Часть 6. Создание Белинским теории научного коммунизма
Первоначально осваивая философию, Белинский в соответствии с тогдашним общим настроением считал её чистой наукой, чуждой политики, а саму политику - вредной ересью, вносящей раздоры в человеческую среду.
В одном из своих писем от 7 августа 1837 Белинский писал: "Политика у нас в России не имеет смысла и ею могут заниматься только пустые головы. И если бы каждый из индивидов, составляющих Россию, путём любви дошёл бы до совершенясва, тогда Россия без всякой политики сделалась бы счастливой страной в мире".91
Однако, по мере развития своего философского творчества, Белинский всё более утверждался в том, что связь философии с политической деятельностью и политикой является органической и неотъемлемой.
Переход Белинского на позиции диалектического материализма поэтому был естественно связан с появлением у него социалистических и коммунистических взглядов.

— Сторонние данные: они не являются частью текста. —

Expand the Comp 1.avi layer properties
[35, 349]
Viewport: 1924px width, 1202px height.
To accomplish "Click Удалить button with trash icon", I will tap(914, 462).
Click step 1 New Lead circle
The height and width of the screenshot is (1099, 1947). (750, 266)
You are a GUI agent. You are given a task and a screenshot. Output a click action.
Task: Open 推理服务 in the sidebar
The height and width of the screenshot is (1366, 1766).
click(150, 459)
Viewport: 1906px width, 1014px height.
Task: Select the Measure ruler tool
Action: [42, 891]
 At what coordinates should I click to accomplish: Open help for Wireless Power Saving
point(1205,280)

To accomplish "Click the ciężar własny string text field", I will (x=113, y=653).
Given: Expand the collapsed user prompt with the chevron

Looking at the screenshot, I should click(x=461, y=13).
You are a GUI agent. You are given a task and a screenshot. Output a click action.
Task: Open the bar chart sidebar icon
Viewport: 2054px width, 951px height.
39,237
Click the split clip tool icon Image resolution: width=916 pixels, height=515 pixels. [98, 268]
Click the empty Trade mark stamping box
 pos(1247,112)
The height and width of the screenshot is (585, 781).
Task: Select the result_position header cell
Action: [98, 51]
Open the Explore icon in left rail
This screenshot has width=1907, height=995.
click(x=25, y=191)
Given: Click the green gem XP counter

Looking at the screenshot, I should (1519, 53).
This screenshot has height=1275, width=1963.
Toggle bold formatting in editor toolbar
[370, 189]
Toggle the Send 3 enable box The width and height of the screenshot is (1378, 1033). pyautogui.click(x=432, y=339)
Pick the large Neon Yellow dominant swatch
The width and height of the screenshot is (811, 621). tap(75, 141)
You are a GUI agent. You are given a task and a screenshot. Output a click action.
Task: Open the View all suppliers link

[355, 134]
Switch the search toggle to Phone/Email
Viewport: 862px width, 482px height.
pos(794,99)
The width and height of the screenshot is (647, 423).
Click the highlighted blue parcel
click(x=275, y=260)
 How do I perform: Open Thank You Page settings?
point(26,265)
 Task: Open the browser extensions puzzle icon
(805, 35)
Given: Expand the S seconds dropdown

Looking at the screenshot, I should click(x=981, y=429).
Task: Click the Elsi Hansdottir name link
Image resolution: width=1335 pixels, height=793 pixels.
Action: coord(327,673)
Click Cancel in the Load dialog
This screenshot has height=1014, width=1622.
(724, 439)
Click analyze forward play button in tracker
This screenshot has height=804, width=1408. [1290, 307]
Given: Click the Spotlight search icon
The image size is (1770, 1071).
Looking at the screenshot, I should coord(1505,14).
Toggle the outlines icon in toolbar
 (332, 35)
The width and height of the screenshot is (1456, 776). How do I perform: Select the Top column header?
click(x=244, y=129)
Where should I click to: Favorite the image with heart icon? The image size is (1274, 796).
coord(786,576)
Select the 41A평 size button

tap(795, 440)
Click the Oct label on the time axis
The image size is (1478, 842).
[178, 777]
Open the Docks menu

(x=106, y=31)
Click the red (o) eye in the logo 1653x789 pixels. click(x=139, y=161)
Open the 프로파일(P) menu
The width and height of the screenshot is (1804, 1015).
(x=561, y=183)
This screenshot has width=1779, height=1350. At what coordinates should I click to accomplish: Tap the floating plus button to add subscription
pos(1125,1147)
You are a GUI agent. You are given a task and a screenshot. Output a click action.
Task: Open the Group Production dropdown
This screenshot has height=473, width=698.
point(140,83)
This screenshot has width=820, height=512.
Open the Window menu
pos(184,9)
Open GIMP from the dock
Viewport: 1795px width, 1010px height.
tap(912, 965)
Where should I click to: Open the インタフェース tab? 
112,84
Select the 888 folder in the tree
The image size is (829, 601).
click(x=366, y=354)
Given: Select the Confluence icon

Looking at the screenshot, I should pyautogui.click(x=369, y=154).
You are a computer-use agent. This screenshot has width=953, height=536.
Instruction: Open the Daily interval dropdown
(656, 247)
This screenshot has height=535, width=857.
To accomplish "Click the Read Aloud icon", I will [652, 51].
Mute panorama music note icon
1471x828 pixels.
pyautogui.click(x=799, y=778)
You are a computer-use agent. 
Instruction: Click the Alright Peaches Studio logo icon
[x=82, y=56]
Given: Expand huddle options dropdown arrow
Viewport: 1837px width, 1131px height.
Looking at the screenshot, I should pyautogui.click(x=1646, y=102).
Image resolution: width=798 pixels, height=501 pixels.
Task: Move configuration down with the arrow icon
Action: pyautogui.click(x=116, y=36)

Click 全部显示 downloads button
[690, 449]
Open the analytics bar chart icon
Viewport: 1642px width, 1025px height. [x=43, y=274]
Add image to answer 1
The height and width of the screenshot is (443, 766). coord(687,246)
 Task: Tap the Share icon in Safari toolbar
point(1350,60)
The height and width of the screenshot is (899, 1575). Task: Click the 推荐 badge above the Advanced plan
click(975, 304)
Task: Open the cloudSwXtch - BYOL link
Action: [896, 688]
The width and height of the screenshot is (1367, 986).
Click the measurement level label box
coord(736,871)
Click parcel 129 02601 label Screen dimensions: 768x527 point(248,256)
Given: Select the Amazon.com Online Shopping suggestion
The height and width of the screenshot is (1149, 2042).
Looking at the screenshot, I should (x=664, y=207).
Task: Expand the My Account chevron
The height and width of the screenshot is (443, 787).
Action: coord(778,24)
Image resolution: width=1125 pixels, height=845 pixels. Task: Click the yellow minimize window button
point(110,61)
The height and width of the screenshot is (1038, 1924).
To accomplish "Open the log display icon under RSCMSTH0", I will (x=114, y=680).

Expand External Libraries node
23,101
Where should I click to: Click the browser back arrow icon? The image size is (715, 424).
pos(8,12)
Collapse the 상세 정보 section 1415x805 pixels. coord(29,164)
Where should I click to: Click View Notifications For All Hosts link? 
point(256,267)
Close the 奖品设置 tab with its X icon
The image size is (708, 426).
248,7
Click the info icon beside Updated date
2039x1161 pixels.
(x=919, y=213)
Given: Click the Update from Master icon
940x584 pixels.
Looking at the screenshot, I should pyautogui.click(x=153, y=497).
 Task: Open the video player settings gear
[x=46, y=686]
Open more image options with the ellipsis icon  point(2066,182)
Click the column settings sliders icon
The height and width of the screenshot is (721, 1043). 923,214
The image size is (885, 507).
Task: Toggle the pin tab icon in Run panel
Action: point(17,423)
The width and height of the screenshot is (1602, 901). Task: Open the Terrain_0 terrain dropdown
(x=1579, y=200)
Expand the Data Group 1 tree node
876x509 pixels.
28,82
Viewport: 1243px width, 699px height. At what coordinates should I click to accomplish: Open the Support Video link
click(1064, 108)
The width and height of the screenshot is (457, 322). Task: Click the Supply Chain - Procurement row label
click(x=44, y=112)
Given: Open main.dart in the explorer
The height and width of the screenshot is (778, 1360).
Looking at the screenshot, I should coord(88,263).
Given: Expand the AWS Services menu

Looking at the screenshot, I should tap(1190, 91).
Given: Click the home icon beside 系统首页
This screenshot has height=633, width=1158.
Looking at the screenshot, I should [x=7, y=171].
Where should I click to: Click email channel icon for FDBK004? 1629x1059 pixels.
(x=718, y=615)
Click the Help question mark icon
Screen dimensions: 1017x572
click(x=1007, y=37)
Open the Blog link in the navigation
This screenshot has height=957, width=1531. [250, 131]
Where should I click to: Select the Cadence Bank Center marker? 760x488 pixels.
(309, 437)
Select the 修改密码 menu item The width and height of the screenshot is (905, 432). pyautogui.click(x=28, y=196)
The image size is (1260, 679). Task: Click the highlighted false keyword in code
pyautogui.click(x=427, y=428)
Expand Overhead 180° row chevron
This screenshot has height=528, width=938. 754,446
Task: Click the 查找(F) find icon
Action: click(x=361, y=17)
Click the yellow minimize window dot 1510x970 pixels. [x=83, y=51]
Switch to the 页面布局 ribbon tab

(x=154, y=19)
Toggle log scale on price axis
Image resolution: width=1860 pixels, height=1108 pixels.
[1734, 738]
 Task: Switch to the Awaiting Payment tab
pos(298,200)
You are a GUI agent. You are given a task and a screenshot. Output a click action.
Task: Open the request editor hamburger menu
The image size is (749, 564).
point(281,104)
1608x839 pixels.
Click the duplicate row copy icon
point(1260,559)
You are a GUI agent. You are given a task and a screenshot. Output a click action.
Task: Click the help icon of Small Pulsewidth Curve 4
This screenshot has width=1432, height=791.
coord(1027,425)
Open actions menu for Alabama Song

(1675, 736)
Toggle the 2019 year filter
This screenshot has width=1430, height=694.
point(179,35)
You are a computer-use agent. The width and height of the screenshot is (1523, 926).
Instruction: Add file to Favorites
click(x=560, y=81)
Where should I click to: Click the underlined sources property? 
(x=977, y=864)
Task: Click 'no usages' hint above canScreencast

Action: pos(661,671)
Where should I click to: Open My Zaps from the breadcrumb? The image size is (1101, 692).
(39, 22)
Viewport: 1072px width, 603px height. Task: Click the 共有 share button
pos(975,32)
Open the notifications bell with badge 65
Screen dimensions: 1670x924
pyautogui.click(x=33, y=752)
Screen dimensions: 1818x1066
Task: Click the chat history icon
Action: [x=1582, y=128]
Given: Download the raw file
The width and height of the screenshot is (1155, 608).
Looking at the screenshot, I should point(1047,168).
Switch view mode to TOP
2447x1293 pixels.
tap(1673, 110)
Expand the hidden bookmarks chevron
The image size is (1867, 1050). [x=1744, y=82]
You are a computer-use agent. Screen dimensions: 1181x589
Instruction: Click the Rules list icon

Первые признаки глубокого интереса Белинского к социалистическим идеям обнаруживаются в середине 1841 г. В одном из писем этого периода он выражает своё восхищение французским утопическим социализмом: "Каковы же французы, которые без немецкой философии поняли то, что немецкая философия ещё и теперь не понимает. Чёрт знает, надо мне познакомиться с сен-симонистами".92
В августе 1841 Белинский в письме Боткину писал: "Итак, я теперь в новой крайности - это идея социализма, которая стала для меня идеею идей, бытием бытия, вопросом вопросов, альфою и омегою веры и знания. Всё из неё, для неё и к ней. Она вопрос и решение вопроса. Она для меня поглотила историю и философию".93
Нужно при этом отметить, что в этих более чем эмоциональных строках Белинского уже тогда раскрылась одна из важнейших характерных черт теории коммунизма - всеобщность и целостность. Невозможно быть коммунистом в политике, не будучи им в философии, истории и других общественных науках.
Возникший в этот период времени интерес Белинского к социализму был не случаен. В 40-х гг. XIX в. вся интеллектуальная атмосфера Петербурга и Москвы была насыщена социалистическими идеями и даже тогдашние решительные противники социализма в лице Гоголя и славянофилов вынуждены были учитывать эту популярность.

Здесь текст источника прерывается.